Material supplied:
--------------------------------------------------
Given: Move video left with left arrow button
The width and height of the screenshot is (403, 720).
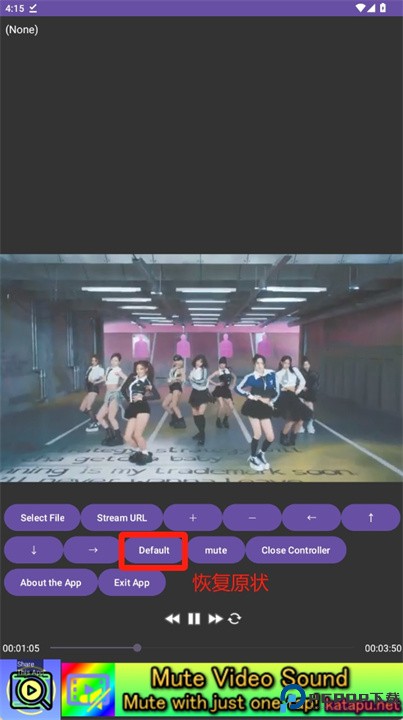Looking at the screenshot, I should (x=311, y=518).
--------------------------------------------------
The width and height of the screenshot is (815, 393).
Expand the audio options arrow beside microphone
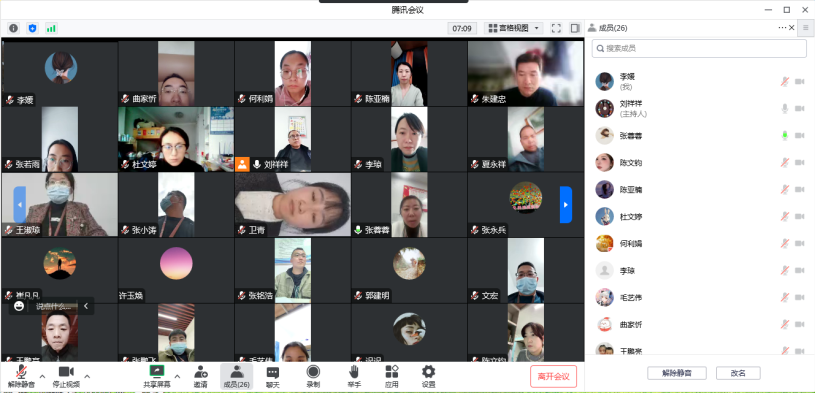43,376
--------------------------------------------------
Request:
Reproduce the lines starting with the line containing "Given: Move video left with left arrow button" and going on through the line containing "Looking at the", both included, and leave the pictures out.

Completed exercise:
Given: Move video left with left arrow button
The width and height of the screenshot is (403, 720).
Looking at the screenshot, I should (x=311, y=518).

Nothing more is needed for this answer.